* [What you have to do] From the entries below, write out exactly the lines between the line holding "The image size" and the line holding "Where should I", inclusive, excluding any pictures.
(Beginning of Study material)
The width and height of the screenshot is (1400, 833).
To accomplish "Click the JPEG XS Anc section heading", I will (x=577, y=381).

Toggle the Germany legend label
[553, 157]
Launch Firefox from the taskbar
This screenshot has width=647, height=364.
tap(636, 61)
(End of Study material)
(Beginning of Study material)
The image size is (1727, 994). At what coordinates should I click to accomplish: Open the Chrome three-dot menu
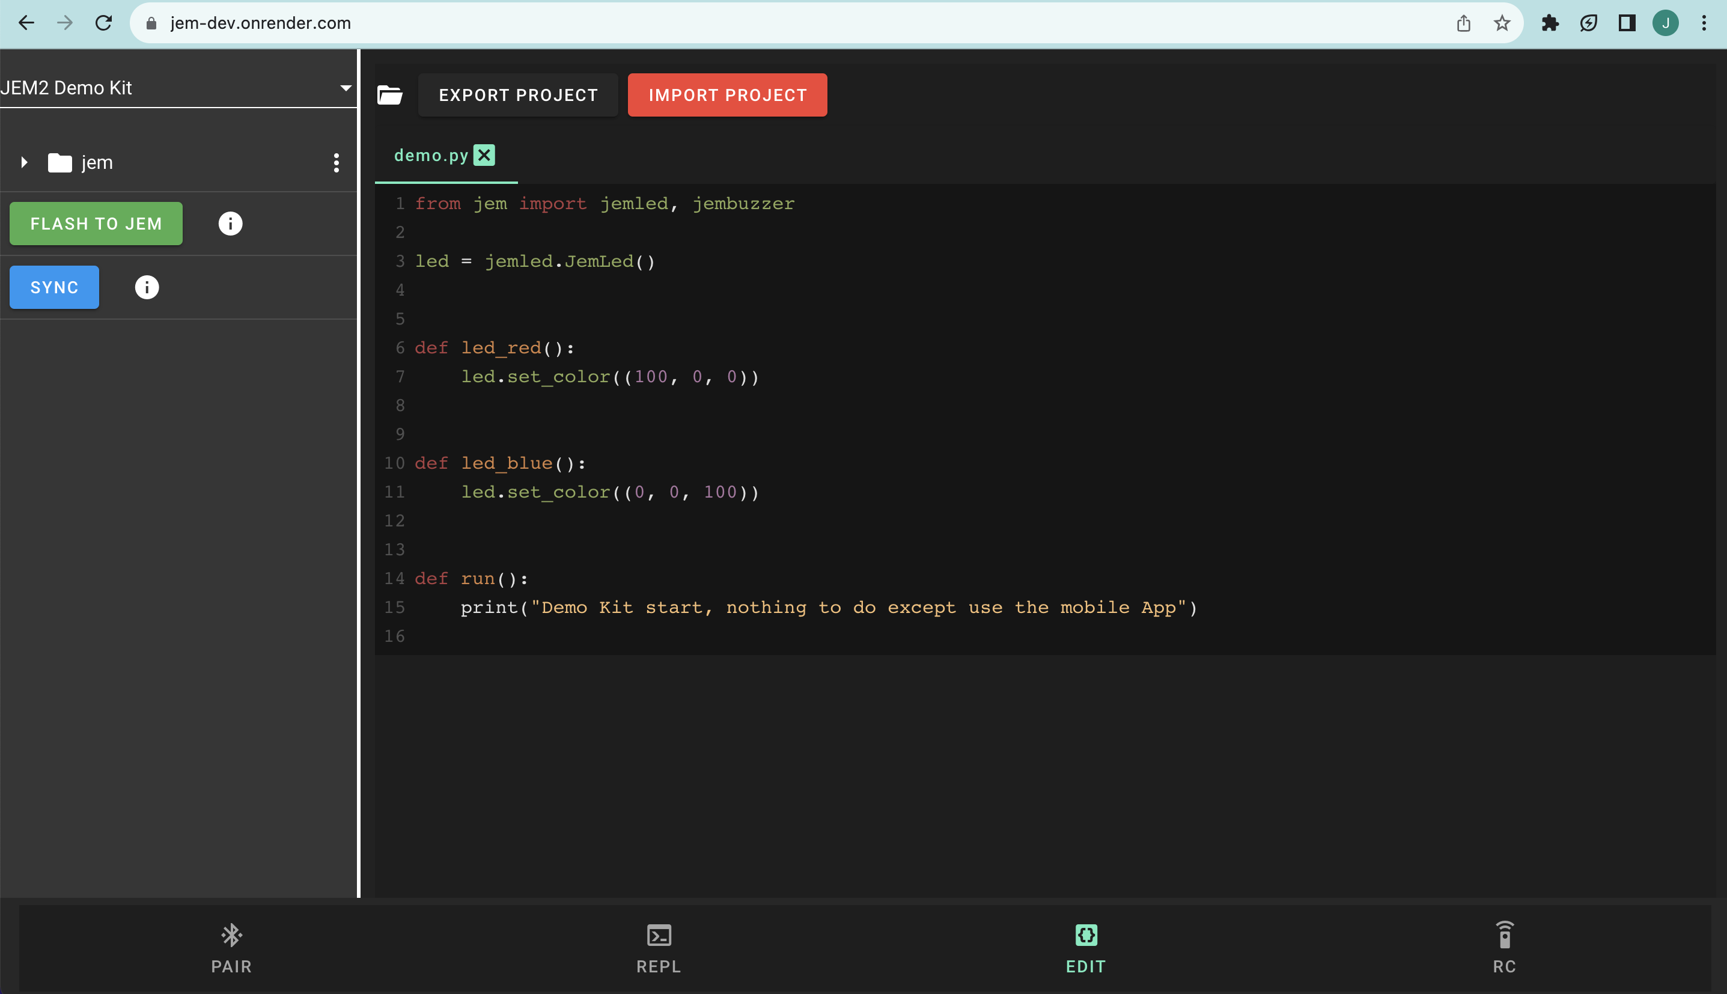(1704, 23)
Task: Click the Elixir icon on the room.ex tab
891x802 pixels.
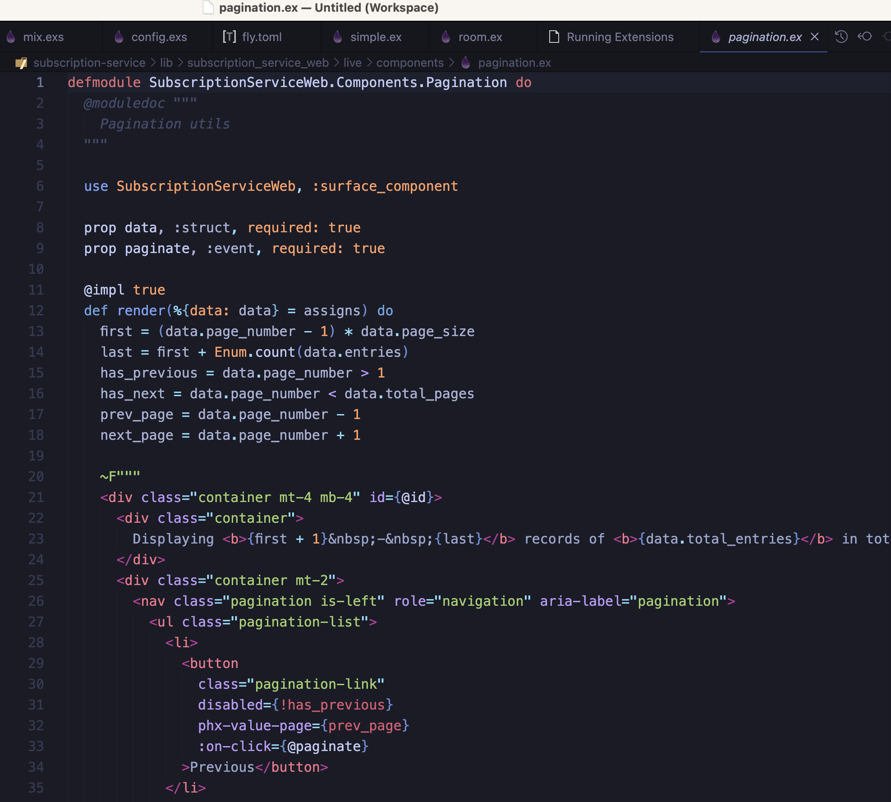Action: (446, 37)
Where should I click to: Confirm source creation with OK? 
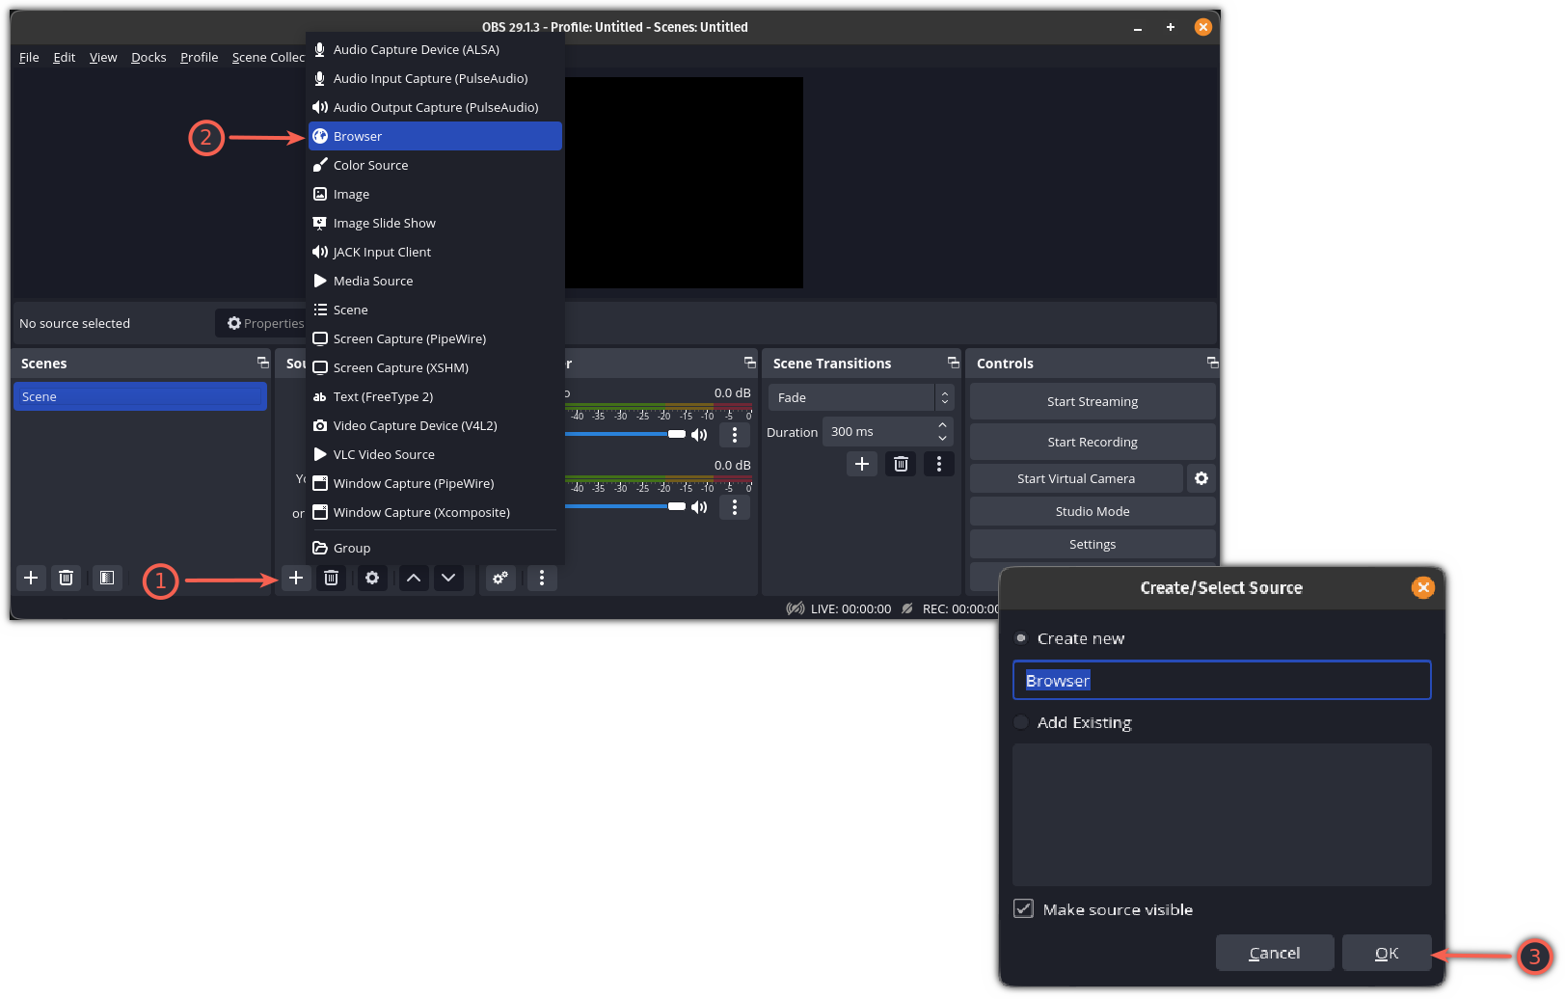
(End of Study material)
(Beginning of Study material)
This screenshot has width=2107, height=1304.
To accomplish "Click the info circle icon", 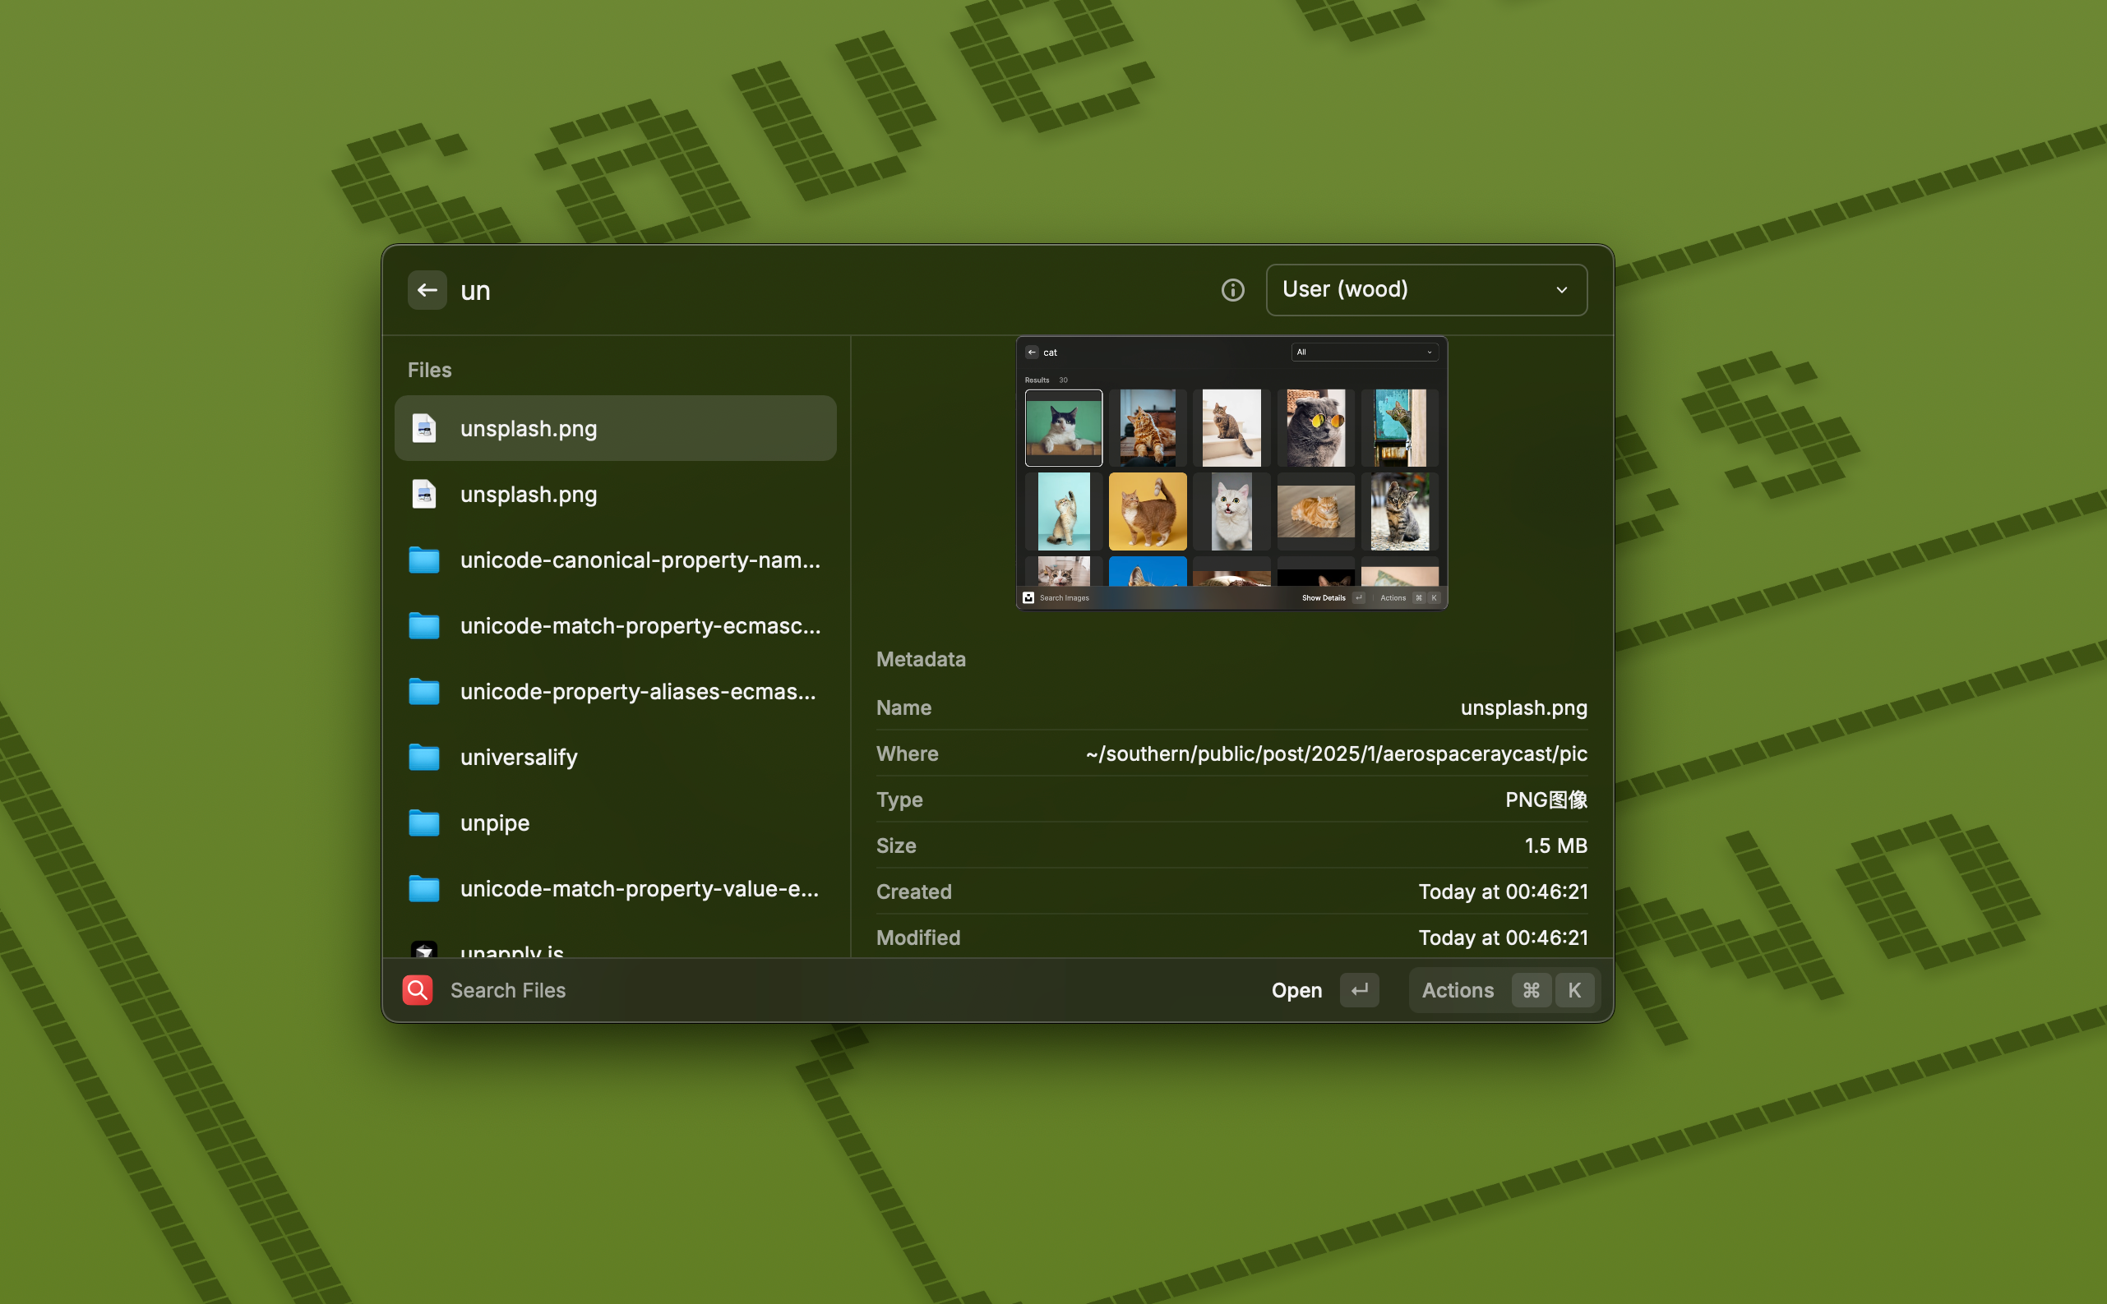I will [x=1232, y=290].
(End of Study material)
* [Reply to the task]
The image size is (1727, 994). At what coordinates should I click to accomplish: Open the Chrome three-dot menu
(1704, 23)
Task: Click the Elixir icon on the room.ex tab
891x802 pixels.
Action: (446, 37)
Where should I click to: Confirm source creation with OK? 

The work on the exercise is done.